07 mai 2009

 

Nouveaux programmes de maths en seconde:Un avis parmi d'autres.

Lu sur le forum de l'Académie de la Réunion:

"Les mathématiques des XIXe et XXe siècles ne concernent l’enseignement de type lycée que dans une proportion infinitésimale et à un niveau rudimentaire. Les nombreux développements de cette époque (algèbre linéaire, algèbre des structures, analyse fonctionnelle, fonctions analytiques, pour n’en citer que quelques uns) sont enseignés en partie, car le domaine est très vaste, au niveau universitaire et personne ne songe à s’en passer. La plupart des notions étudiées au niveau lycée sont beaucoup plus anciennes, même si elles sont présentées sous une forme évidemment différente avec des notations et un vocabulaire qui correspondent à notre époque.

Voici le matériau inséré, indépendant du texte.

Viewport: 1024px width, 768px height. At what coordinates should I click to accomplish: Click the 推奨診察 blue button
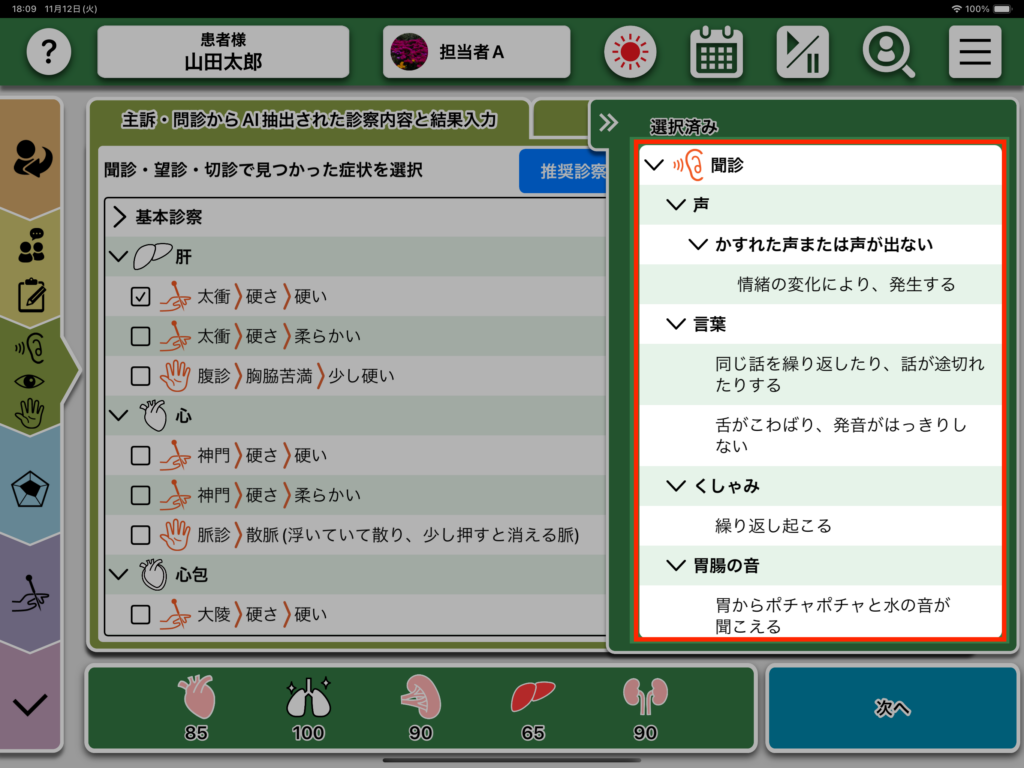click(x=566, y=171)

Si intéressantes que soient les recherches en mathématiques dans les domaines que tu cites, il y en a, grâce à Dieu, beaucoup d’autres. Mais, admettons comme toi que le développement qu’a connu l’informatique ces dernières années nous incite à privilégier les recherches en ce domaine. Le niveau où elles se situent nous dépasse tous. Les mathématiques appliquées sont infiniment plus difficiles que les mathématiques générales et exigent un niveau d’abstraction beaucoup plus élevé qu’on ne le croît. Les jeunes chercheurs qui se lancent dans certains domaines très particuliers doivent acquérir auparavant une grande culture générale dans des directions variées, puis fournir de gros et longs efforts pour se mettre au niveau des spécialistes les plus avancés du secteur.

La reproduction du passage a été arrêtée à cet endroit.